I have seen it called "structured procrastination".

The idea is that instead of trying to focus on what's important, leaving out everything else, make a long task list, including things that are not that important, but still productive. So that you have plenty of things to do to avoid doing the top items.

To avoid shifting the problem, it suggests self-deception, so that you put items on top that appear important, but are not really. So that you do the really important ones in order to avoid doing the falsely important ones.

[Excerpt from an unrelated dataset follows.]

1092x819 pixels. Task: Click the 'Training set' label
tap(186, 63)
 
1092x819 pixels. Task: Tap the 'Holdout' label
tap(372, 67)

I don't know how effective it is though.

I call this procasti-working and it is absolutely my most productive space. I don't really see it as a problem though; I might be completing lower-priority tasks, but they would have later become high- or critical-priority tasks; it's ultimately a net win.
This does not solve the issue of procrastination at all. A common myth is that procrastinators are simply lazy people who don't do anything useful. This is not the case. Many procrastinators are super-efficient at working on what they need to do; it's just that they are procrastinating on another useful task/project that objectively should have a priority.
As in, pursue something else that seems even more important, yet less desirable than what we were already considering? Or am I mixing something up?